[A Great Success by Mrs Humphry Ward]@TWC D-Link bookA Great Success CHAPTER III 28/39
Arthur was too bad a shot to be tolerated in the Dunstable circle; had indeed wisely announced from the beginning that he was not to be included among the guns.
All the more time for conversation, the give and take of wits, the pleasures of the intellectual tilting-ground; the whole watered by good wine, seasoned with the best of cooking, and lapped in the general ease of a house where nobody ever thought of such a vulgar thing as money except to spend it. Doris had in general a severe mind as to the rich and aristocratic classes.

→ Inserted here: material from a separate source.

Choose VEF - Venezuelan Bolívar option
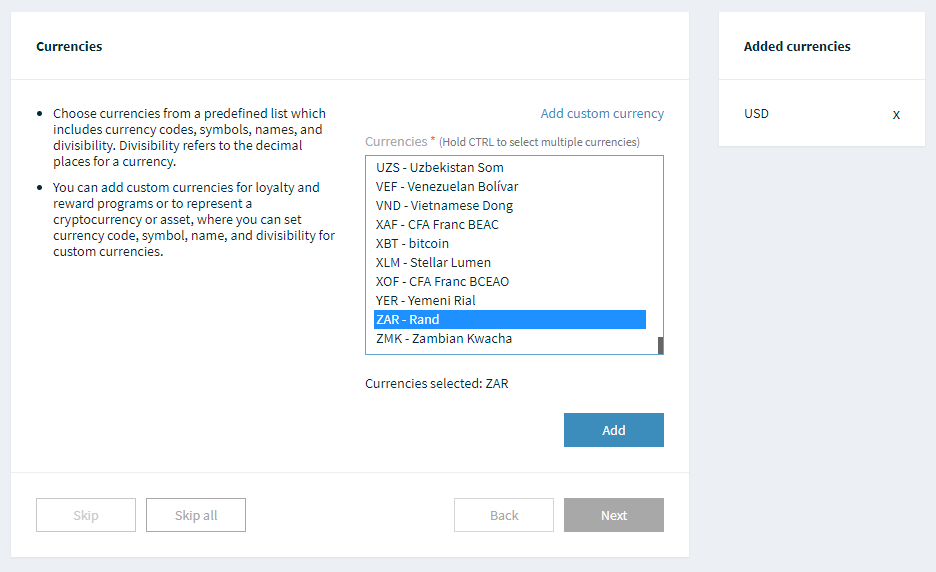The image size is (936, 572). (x=447, y=187)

Her own hard and thrifty life had disposed her to see them _en noir_.
But the sudden rush of a certain section of them to crowd Arthur's lectures had been certainly mollifying.
If it had not been for the Vampire, Doris was well aware that her standards might have given way. As it was, Lady Dunstable's exacting ways, her swoop, straight and fierce, on the social morsel she desired, like that of an eagle on the sheepfold, had made her, in Doris's sore consciousness, the representative of thousands more; all greedy, able, domineering, inevitably getting what they wanted, and more than they deserved; against whom the starved and virtuous intellectuals of the professional classes were bound to contend to the death.